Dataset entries
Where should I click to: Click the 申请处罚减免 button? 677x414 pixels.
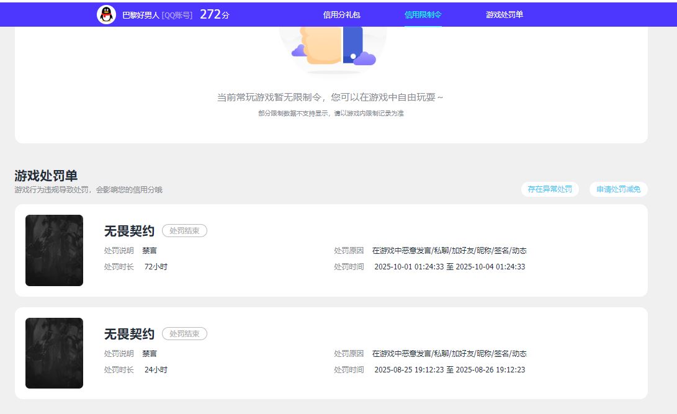pyautogui.click(x=618, y=189)
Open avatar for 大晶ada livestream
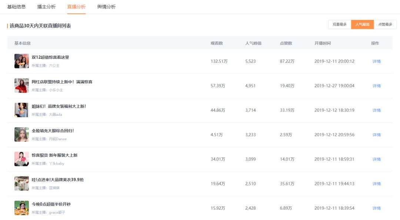 coord(21,110)
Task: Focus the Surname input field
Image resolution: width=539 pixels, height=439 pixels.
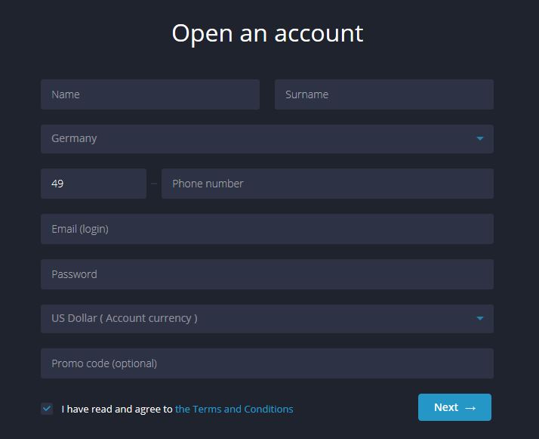Action: pos(384,94)
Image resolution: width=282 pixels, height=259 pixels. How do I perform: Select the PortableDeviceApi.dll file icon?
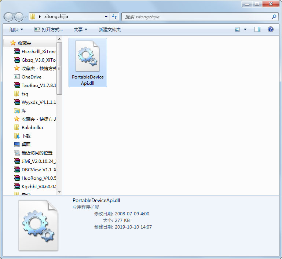pyautogui.click(x=88, y=57)
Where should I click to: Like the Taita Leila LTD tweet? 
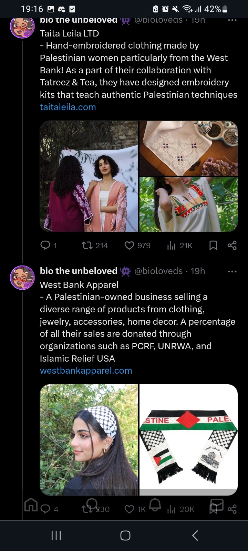click(x=129, y=246)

* Exercise description *
Give back all of the data exactly, but not the pictures.

* Reply *
Where should I click to: Click the 申请处罚减免 button? 677x414 pixels.
pyautogui.click(x=618, y=189)
Open avatar for 大晶ada livestream
 coord(21,110)
Task: Focus the Surname input field
Image resolution: width=539 pixels, height=439 pixels.
Action: pos(384,94)
Image resolution: width=282 pixels, height=259 pixels. How do I perform: Select the PortableDeviceApi.dll file icon?
pyautogui.click(x=88, y=57)
Where should I click to: Like the Taita Leila LTD tweet? 
click(x=129, y=246)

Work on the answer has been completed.